The study consisted of two phases: an LTM learning phase in which subjects were presented with 24 pairs of concrete words presented sequentially, for 4 s per pair, and a subsequent WM task phase with sequential encoding of either two, four, or six word-pairs. The WM task followed the procedure from Experiments 1 and 2 apart from the following changes: participants were to choose one out of four response options: the target (previously paired with the cue), another item which was paired with a different word in the same trial (within trial intrusion probe), a LTM lure (in case of PI condition: the word, which was originally paired with the cue, in case of no PI: a word from another LTM pair) or a new item. The WM trials either consisted of new pairs only (LTM Load 0, WM Load 2 or 4), or comprised two or four new pairs plus the two LTM pairs (LTM Load 2), adding up to the respective Set Sizes 2, 4, and 6. Further, in 2/3 of the trials with LTM load of two, interference was introduced in two different ways (see Figure 7): either the LTM pairs were rearranged (Word 1 and 2 are from two different LTM pairs), or a word from a LTM pair was bound to a new item (new associate). The participants were not informed about nature of the rearranged and new associates yet were explicitly instructed to recall the exact pairs they had just encoded during each WM trial.
xlm-48-4-465-fig7a.gif

Investigations of PI have traditionally used a paired-associate learning procedure, in which interference is created by holding cues constant, with the responses being changed between two lists (A–B, A–D). Performance in this interference condition is compared with that in a control condition for which both cues and responses are changed between lists (A–B, C–D). We followed this implementation of PI and added the implementation of a new associate to investigate the influence of only the binding and the cue being stored in LTM (compared to when both words and the binding are in LTM). The detailed design can be seen in Figure 7. Stimuli consisted of 320 words randomly drawn from a set of 878 concrete German nouns. Each 15- to 30-min experimental session comprised 16 WM trials in total, with two trials per combination of WM load and condition, equally distributed across two blocks. Within a block of eight trials, the trials per cell of the design occurred in random order.

Data Analysis

The data from the WM task were analyzed using BGLMM implemented in the R package brms (Bürkner, 2017), similar to Experiment 1 and 2, apart from the changes detailed in the following. The fixed effects were WM load (two vs. four), and condition (LTM Load 0 vs. LTM Load 2/intact vs. LTM Load 2/PI) as well as their interaction. We again implement the maximal random-effects structure justified by the design; by-participant random-intercept and by-participant random-slope for WM load and condition.
....
** GIVEN EXERCISE **
Can you write out, word for word, the part of the word-pair memory study text between "Data Analysis" and "load and condition.", inclusive?
....
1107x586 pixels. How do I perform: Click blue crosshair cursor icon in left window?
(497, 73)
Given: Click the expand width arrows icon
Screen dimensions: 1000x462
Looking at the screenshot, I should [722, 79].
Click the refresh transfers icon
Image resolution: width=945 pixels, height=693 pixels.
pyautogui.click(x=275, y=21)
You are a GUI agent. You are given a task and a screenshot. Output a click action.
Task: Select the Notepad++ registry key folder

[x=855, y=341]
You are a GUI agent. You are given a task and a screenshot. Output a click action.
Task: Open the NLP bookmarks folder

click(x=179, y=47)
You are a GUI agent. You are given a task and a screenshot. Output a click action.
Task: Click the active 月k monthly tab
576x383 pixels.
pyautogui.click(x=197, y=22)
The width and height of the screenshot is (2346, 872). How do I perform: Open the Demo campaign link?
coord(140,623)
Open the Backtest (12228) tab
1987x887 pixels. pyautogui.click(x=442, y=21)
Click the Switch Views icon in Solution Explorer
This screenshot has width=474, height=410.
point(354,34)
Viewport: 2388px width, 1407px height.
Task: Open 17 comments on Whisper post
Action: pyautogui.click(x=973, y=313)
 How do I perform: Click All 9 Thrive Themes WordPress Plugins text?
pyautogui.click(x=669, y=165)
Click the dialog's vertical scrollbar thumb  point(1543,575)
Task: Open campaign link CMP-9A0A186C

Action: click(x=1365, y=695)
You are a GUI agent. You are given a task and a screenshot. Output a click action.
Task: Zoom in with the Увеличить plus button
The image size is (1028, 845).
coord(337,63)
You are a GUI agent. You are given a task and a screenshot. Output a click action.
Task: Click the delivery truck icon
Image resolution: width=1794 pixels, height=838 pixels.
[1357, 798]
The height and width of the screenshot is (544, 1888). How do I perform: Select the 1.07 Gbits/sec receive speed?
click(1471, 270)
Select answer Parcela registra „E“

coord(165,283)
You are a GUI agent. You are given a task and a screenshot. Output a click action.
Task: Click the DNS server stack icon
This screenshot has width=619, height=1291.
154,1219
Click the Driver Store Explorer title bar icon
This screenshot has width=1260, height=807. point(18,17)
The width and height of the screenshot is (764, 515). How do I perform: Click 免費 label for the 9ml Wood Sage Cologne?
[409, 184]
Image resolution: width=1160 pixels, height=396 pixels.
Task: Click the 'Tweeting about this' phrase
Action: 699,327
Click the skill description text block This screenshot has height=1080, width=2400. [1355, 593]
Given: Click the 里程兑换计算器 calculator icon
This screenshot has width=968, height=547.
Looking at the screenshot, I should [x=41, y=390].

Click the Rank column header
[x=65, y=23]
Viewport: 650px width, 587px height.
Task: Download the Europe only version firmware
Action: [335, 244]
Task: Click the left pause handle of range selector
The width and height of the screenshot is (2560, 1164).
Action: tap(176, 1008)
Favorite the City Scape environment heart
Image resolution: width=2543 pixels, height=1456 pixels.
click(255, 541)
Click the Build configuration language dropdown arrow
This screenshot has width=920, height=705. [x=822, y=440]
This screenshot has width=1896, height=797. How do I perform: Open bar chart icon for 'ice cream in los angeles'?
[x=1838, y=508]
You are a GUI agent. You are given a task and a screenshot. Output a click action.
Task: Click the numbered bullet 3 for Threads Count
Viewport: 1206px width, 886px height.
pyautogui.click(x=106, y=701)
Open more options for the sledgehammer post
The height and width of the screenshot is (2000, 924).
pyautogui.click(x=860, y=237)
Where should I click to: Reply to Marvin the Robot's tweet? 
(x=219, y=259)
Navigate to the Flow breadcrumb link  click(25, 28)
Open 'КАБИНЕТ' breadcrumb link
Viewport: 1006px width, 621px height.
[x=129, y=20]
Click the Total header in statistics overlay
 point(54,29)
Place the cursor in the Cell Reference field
....
** REPLY TO THE TASK **
Data Analysis

The data from the WM task were analyzed using BGLMM implemented in the R package brms (Bürkner, 2017), similar to Experiment 1 and 2, apart from the changes detailed in the following. The fixed effects were WM load (two vs. four), and condition (LTM Load 0 vs. LTM Load 2/intact vs. LTM Load 2/PI) as well as their interaction. We again implement the maximal random-effects structure justified by the design; by-participant random-intercept and by-participant random-slope for WM load and condition.